BSFG Observability & Operations Guide

Audience: Operators, SREs, platform engineers. Use: Understand the monitoring model, alerting signals, and operational visibility expectations.

Overview

BSFG deployments require operational discipline to maintain reliability in industrial environments. Operators must be able to detect issues, understand system state, and perform safe upgrades without data loss.
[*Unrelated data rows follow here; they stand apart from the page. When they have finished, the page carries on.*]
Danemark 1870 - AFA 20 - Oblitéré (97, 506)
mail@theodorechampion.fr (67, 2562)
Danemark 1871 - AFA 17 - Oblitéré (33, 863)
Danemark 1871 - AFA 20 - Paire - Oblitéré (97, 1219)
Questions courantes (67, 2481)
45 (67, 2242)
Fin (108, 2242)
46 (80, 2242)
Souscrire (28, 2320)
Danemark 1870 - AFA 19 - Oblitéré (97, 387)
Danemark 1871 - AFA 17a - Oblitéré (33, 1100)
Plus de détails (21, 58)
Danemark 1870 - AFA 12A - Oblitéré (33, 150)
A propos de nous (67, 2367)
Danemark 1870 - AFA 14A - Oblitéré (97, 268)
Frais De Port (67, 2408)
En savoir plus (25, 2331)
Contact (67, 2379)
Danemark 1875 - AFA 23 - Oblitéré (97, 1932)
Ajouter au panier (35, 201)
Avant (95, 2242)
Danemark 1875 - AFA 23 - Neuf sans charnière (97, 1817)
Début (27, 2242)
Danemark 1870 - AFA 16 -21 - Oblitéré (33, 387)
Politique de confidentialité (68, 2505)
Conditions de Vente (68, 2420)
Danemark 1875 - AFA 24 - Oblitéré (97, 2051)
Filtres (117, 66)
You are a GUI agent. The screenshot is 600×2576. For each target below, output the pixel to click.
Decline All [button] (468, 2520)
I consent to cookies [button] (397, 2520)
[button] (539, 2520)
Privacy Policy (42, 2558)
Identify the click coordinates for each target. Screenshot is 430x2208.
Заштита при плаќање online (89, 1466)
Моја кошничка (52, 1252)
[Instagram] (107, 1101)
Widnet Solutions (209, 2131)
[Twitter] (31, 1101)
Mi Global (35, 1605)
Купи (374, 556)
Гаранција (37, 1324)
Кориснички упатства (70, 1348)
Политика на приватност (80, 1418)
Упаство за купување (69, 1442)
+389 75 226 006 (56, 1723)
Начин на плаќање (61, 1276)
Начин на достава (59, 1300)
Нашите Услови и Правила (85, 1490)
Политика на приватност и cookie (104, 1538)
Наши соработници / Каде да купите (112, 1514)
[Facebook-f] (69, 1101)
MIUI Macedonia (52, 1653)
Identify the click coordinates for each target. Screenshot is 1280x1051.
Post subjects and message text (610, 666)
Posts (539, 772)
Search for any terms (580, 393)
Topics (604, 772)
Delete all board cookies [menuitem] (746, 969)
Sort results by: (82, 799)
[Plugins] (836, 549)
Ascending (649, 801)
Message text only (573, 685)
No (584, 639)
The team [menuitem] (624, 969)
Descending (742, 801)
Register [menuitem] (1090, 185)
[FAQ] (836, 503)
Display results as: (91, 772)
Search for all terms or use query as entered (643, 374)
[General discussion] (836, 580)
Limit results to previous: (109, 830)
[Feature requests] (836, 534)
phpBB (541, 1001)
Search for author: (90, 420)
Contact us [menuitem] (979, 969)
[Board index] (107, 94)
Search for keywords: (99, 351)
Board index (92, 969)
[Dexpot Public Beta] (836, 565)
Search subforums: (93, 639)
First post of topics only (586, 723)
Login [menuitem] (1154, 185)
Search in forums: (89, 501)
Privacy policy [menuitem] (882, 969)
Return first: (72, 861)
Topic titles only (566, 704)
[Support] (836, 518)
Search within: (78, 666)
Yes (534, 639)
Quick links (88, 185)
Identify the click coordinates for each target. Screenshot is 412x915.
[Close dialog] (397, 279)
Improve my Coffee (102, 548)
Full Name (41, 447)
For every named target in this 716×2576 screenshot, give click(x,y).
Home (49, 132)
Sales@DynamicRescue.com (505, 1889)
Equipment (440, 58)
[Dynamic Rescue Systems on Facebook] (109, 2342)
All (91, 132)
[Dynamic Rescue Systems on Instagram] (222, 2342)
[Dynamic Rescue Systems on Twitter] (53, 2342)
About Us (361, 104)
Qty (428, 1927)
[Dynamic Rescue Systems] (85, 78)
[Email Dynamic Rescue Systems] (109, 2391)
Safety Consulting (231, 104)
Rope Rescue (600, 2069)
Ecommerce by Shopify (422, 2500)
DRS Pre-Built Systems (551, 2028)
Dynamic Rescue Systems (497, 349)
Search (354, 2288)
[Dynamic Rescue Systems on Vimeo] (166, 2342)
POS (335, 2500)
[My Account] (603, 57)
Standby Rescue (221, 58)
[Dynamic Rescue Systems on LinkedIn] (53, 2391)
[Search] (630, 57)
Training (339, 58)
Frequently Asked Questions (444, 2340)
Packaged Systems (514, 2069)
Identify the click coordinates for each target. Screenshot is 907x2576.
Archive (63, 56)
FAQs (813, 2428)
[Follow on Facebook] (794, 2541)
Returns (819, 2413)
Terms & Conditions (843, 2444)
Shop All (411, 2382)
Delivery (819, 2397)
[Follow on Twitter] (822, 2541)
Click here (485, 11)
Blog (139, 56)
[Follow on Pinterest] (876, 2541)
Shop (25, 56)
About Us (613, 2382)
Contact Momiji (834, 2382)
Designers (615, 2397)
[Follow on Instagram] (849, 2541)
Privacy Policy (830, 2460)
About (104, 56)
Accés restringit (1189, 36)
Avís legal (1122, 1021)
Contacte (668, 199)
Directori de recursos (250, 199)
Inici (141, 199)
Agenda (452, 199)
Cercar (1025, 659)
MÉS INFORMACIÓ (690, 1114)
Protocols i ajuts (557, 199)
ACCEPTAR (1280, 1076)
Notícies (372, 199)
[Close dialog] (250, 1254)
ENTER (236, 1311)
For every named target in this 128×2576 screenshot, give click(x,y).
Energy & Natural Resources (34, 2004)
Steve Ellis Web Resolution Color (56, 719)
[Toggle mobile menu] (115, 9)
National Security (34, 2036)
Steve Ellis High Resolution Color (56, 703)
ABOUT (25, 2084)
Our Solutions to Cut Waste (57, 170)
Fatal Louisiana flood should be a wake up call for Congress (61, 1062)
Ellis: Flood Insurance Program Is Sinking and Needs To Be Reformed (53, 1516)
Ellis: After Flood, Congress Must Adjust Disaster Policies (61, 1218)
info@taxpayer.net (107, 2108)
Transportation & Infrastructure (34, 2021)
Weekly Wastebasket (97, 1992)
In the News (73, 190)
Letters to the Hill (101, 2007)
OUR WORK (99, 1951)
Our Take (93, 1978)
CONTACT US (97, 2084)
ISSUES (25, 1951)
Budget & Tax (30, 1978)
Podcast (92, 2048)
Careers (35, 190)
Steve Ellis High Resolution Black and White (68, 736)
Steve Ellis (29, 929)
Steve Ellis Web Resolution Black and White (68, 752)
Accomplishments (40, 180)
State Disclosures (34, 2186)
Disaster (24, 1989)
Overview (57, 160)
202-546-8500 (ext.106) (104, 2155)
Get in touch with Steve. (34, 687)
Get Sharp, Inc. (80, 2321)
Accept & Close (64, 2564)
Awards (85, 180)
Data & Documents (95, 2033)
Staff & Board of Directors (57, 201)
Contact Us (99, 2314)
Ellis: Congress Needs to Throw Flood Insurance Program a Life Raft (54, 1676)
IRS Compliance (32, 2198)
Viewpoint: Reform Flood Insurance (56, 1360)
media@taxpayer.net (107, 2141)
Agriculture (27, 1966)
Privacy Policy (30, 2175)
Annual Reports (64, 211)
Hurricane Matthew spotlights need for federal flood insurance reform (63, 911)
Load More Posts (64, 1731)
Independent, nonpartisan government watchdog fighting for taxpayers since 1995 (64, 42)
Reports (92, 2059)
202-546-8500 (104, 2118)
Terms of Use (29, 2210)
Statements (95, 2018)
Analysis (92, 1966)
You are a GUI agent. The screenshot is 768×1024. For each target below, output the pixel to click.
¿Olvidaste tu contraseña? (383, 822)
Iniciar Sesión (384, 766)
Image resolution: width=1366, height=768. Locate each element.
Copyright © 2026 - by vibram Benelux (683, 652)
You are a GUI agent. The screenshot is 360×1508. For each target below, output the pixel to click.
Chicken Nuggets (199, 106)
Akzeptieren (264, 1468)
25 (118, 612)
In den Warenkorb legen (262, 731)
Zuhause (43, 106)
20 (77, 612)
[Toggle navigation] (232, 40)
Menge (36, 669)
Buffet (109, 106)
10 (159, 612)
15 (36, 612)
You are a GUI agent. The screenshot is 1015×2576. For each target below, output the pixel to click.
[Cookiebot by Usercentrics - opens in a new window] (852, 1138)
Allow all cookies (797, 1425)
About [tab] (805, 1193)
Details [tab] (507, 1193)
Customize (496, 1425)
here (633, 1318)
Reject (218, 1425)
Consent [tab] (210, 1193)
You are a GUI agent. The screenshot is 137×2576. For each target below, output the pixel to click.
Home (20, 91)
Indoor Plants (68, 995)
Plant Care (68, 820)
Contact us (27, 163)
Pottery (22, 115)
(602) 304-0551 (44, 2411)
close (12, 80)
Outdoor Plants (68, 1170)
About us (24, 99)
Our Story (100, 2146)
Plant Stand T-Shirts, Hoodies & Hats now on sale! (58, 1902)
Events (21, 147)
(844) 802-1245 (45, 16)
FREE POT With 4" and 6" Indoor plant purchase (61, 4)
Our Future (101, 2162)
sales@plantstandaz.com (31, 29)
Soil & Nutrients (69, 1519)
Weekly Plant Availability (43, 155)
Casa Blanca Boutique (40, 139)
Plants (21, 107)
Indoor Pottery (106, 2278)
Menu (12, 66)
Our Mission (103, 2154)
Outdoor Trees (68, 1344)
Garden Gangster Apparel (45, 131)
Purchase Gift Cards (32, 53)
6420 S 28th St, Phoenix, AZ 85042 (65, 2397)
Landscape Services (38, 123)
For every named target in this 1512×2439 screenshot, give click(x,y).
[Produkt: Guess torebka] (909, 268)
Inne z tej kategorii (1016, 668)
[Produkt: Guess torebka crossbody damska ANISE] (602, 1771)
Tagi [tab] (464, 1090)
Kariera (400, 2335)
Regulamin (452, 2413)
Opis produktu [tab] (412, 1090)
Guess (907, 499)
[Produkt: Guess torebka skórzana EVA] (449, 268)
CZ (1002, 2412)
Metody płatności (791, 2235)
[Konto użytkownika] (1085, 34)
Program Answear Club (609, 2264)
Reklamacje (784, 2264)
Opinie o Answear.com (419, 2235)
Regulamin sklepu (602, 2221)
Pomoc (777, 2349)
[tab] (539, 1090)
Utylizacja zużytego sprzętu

This guide provides practical procedures for:

Monitoring replication health and consumer lag
Detecting and diagnosing operational failures
Responding to incidents with confidence
Performing safe node restarts and upgrades
Auditing cross-zone synchronization

Monitoring Architecture

Typical BSFG monitoring architecture involves:

BSFG Node
├── Metrics (Prometheus format)
│   └→ Prometheus Server
│       └→ Grafana Dashboards
└── Logs (structured JSON or syslog)
  └→ Log Aggregation (ELK, OpenSearch, Splunk, Loki)

Components

BSFG Node: Emits metrics and logs during operation
Metrics Exporter: Exposes metrics in Prometheus format on `/metrics` endpoint
Prometheus: Scrapes metrics at regular intervals (e.g., every 15 seconds)
Grafana: Visualizes metrics in dashboards, defines alerts
Log Aggregation: Centralizes logs from all zones for analysis and audit

Core Metrics

BSFG should expose metrics in Prometheus format. Key metrics to monitor:

Replication Metrics

Metric Name	Type	Description	Healthy Range
bsfg_replication_lag_seconds	Gauge	Seconds between fact appended to ISB and confirmed at IFB	< 1 second
bsfg_replication_lag_high_watermark	Gauge	Highest replication lag observed (for alerting on spikes)	< 5 seconds
bsfg_frontier_offset	Gauge	Current frontier (highest contiguous committed offset)	Increasing monotonically
bsfg_fetch_requests_total	Counter	Total FetchFacts RPC calls (peer-to-peer)	Steady or increasing
bsfg_confirm_requests_total	Counter	Total ConfirmReceipt RPC calls	Matches fetch activity

Ingestion Metrics

Metric Name	Type	Description	Healthy Range
bsfg_append_requests_total	Counter	Total AppendFact RPC calls (producer ingestion)	Matches producer throughput
bsfg_append_failures_total	Counter	AppendFact failures (retryable or permanent)	Zero or very low
bsfg_store_buffer_fill_percent	Gauge	Percentage of ISB/ESB capacity used	< 50%
bsfg_append_latency_seconds	Histogram	Time to append fact (p50, p95, p99)	p99 < 100ms

Consumer Metrics

Metric Name	Type	Description	Healthy Range
bsfg_consumer_backlog_size	Gauge	Unconfirmed facts waiting for consumer processing	< 100 facts
bsfg_consumer_lag_seconds	Gauge	Age of oldest unconfirmed fact at IFB/EFB	< 10 seconds
bsfg_confirm_rate_per_second	Gauge	Facts confirmed per second (consumer throughput)	Steady, matching producer rate

Artifact Metrics

Metric Name	Type	Description	Healthy Range
bsfg_artifact_upload_total	Counter	Total PutObject calls (artifact uploads)	Matches producer artifact activity
bsfg_artifact_upload_failures	Counter	Failed artifact uploads	Zero or very low
bsfg_artifact_retrieval_total	Counter	Total GetObject calls (artifact downloads)	Matches consumer artifact activity
bsfg_artifact_retrieval_failures	Counter	Failed artifact retrievals (missing or inaccessible)	Zero
bsfg_object_store_usage_bytes	Gauge	Artifact storage used by bucket	Trending within capacity

System Metrics

Metric Name	Type	Description	Healthy Range
bsfg_node_up	Gauge	Node health indicator (1 = up, 0 = down)	1 (up)
bsfg_certificate_expiry_seconds	Gauge	Seconds until mTLS certificate expires	> 2,592,000 (30 days)
bsfg_tls_handshake_errors_total	Counter	mTLS handshake failures (peer auth failure)	Zero
bsfg_rpc_latency_seconds	Histogram	RPC call duration (AppendFact, FetchFacts, etc.)	p99 < 500ms

Alerting Rules

Configure alerts based on these thresholds. Adjust thresholds per deployment based on expected throughput and latency.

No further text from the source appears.